Data Sources and Study Selection We selected the 3 most recent meta-analyses of patented pharmacological treatments published January 2009 through October 2009 in each general medicine journal with an impact factor of at least 10; in high-impact journals in each of the 5 specialty medicine areas with the greatest 2008 global therapeutic sales (oncology, cardiology, respiratory medicine, endocrinology, and gastroenterology); and in the Cochrane Database of Systematic Reviews.
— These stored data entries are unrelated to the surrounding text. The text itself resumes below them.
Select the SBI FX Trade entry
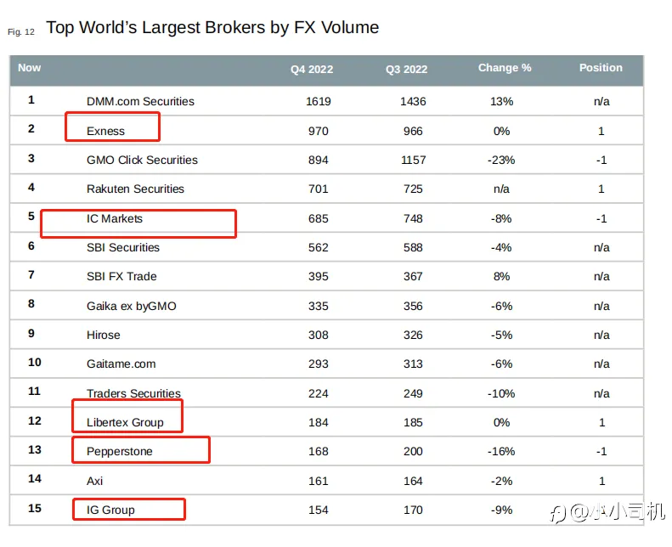point(121,276)
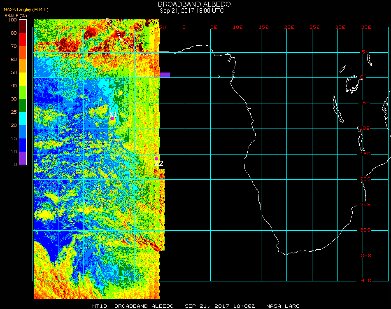This screenshot has width=391, height=309.
Task: Select the dark red legend swatch above 80
Action: coord(23,26)
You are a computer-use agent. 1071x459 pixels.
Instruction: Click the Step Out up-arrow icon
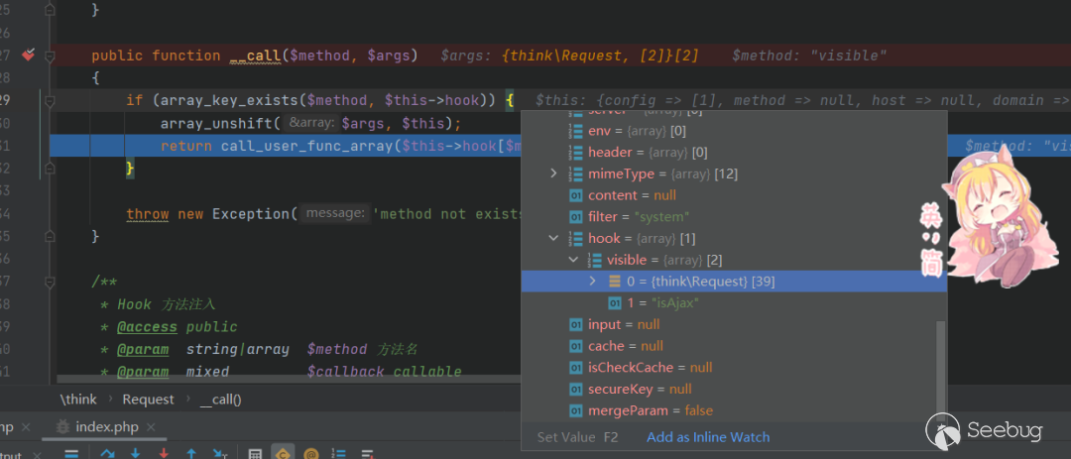pos(191,454)
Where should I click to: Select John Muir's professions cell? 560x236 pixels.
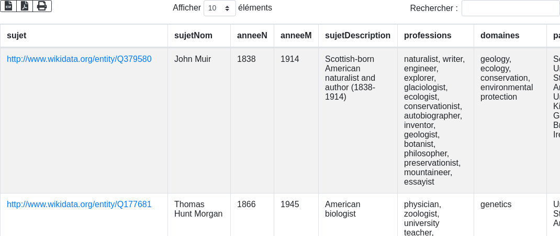click(434, 121)
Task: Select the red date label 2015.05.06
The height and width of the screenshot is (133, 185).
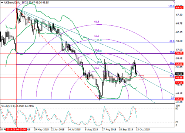Action: pos(16,129)
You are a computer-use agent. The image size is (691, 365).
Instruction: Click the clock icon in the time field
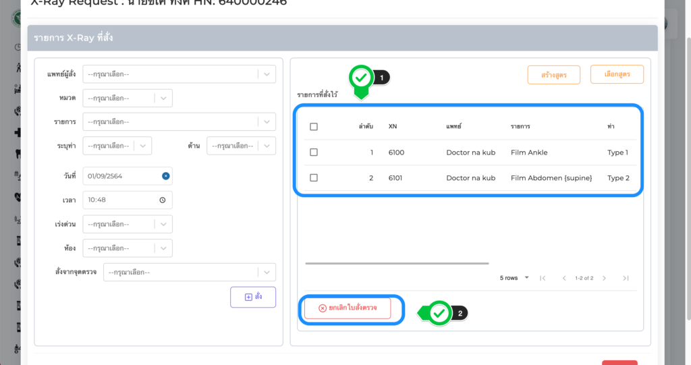[x=162, y=200]
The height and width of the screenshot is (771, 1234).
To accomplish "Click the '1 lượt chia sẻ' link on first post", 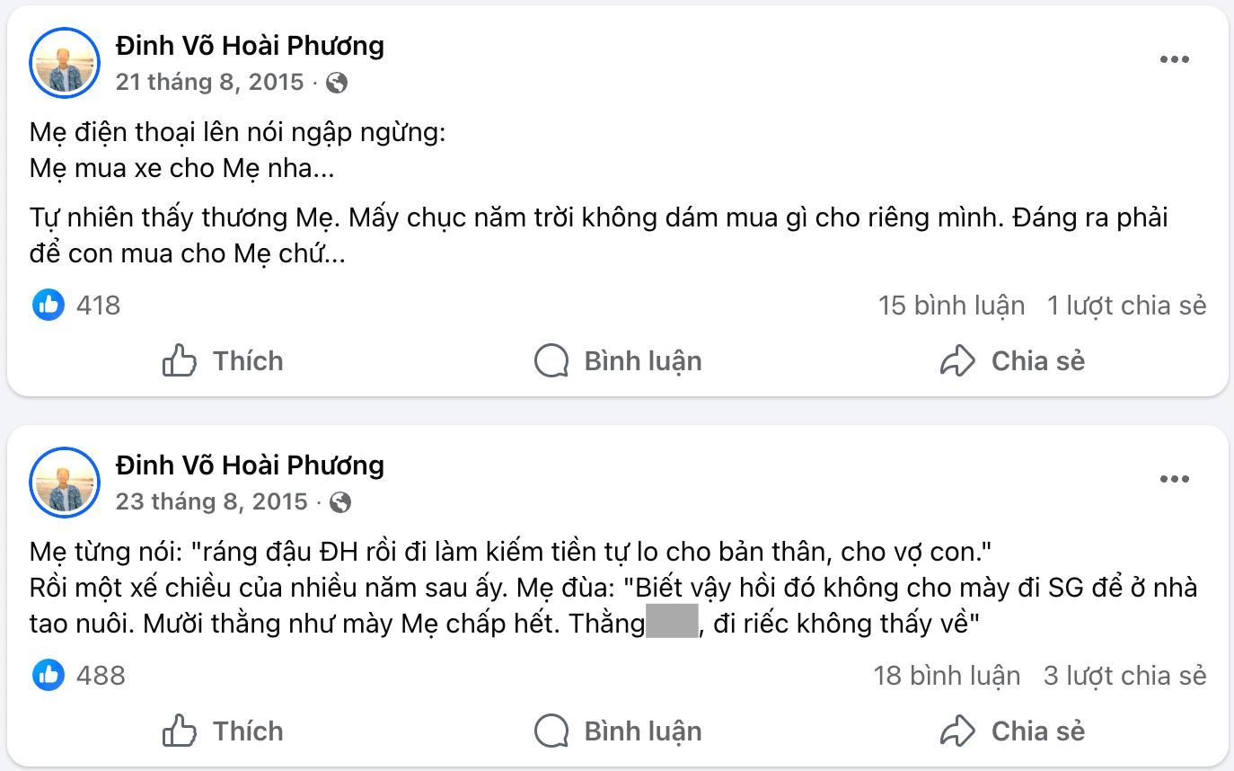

Data Extraction Two investigators independently extracted data on disclosed study funding, author-industry financial ties, and author employment from each meta-analysis, from RCTs included in each meta-analysis, and on whether meta-analyses reported disclosed COIs of included RCTs.

Results Of 29 meta-analyses reviewed, which included 509 RCTs, only 2 meta-analyses (7%) reported RCT funding sources; and 0 reported RCT author-industry ties or employment by the pharmaceutical industry. Of 318 meta-analyzed RCTs that reported funding sources, 219 (69%) were industry funded; and 91 of 132 (69%) that reported author financial disclosures had 1 or more authors with pharmaceutical industry financial ties. In 7 of the 29 meta-analyses reviewed, 100% of included RCTs had at least 1 form of disclosed COI (pharmaceutical industry funding, author-industry financial ties, or employment), yet only 1 of these 7 meta-analyses reported RCT funding sources, and 0 reported RCT author-industry ties or employment.

Conclusion Among a group of meta-analyses of pharmacological treatments published in high-impact biomedical journals, information concerning primary study funding and author COIs for the included RCTs were only rarely reported.